Although spending on prescription drugs has generally increased in line with spending on other health care services, in 2014 drug spending increased by 12.5% compared with 5% on all other parts of health care. For some patients, this has meant that out-of-pocket expenses for drugs now are thousands of dollars, an expense that can lead patients to skip doses, exhaust their savings, and sometimes end up in bankruptcy. (処方薬の医療費は他のヘルスケアサービスと同様、増加の一途だが、2014年、ヘルスケア全体では5%の伸びであったのに対し、処方薬は12.5%の伸びであった。患者の中には数千ドルの自己負担が重く、飲むのを止めたり、貯蓄を使い果たしたり、時には破産するようなこともあります)

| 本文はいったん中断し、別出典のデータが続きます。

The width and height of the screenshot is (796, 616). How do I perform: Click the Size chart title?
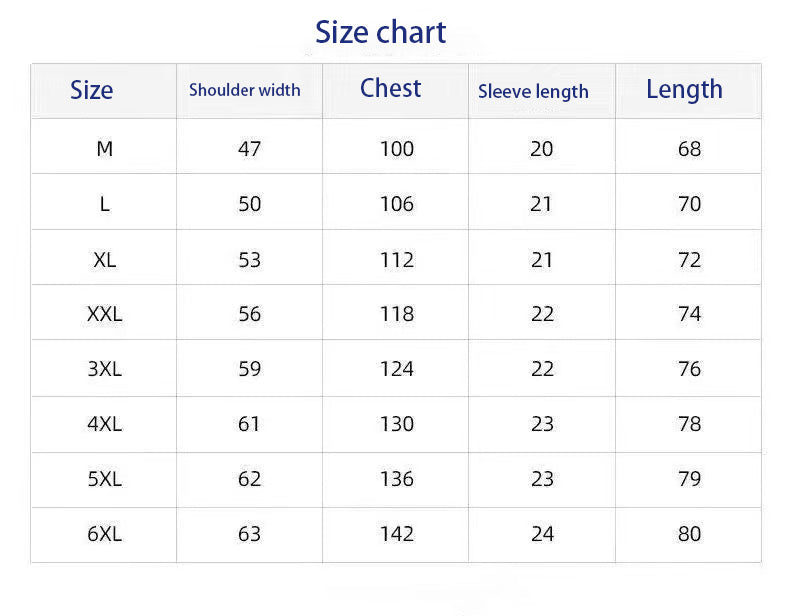tap(380, 32)
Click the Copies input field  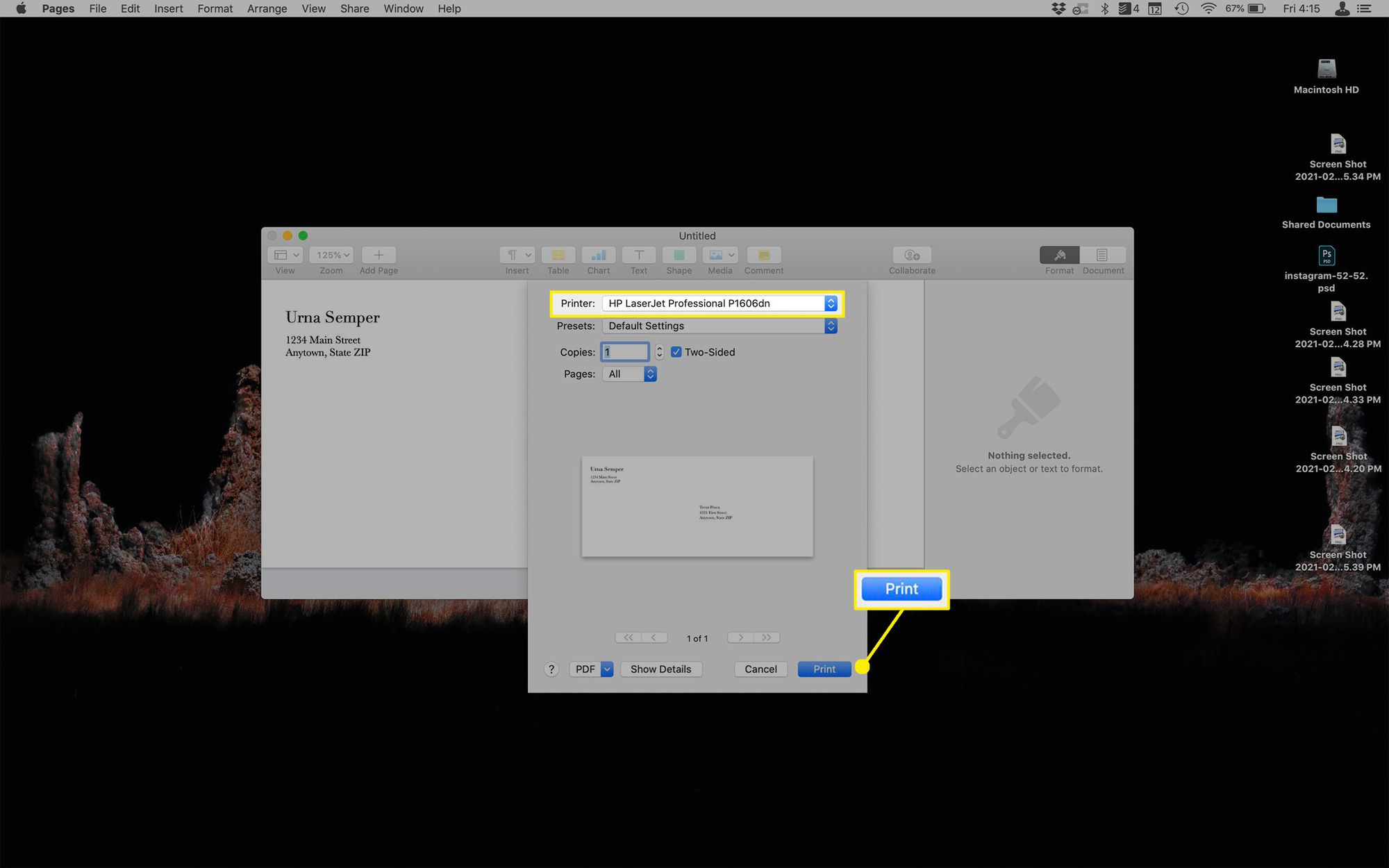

Until the 1950s, 1980s, and late 1990s, hospitals, physicians, and nursing homes, respectively, were paid based on what they chose to charge. Since that time, they have all transitioned to payment models anchored to the attributes or components of the services they provide. A long-term sustainable model for pharmaceutical products will depend on a transition to a system in which prices are linked to the value of products, with payers and regulators providing the right incentives to make adopting those prices a sensible decision for companies.(1950年代、80年代、90年代後半まで、病院、医者、ナーシングホームは、出来高払いだったが、提供サービスに基づく包括払い制度に移行している。保険者や行政は費用対効果に基づく値段付けを適用してくれた製薬会社に適切なインセンティブを与え、製品の価値に基づいた値段付けシステムへの移行させることが長期的な持続可能な医薬品モデルの構築に重要である)

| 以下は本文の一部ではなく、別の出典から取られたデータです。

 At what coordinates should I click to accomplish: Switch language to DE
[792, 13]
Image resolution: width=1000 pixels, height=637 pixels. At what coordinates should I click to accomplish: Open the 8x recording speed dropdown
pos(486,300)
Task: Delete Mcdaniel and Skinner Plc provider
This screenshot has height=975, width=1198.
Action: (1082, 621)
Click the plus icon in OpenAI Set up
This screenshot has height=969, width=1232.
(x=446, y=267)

医療制度が出来高払いから包括払いに変化してきたことなどの背景は、費用対効果の議論を支持することになるだろう。高騰する薬剤費は、単に抑制すればよいのではなく、行政や保険者が費用対効果に基づく価格設定を行うことで、製薬メーカーに適切なインセンティブを与えるべきだろう。
調剤報酬のうち、薬剤費は費用対効果の議論が今後重要になってくるだろう。では調剤技術料は?? 本来であれば費用対効果に基づく議論がなされるべきだろうが、次の改定ではあくまでも薬局に行く回数などで議論がされている様子を見ると、まだまだ時間がかかりそうだ。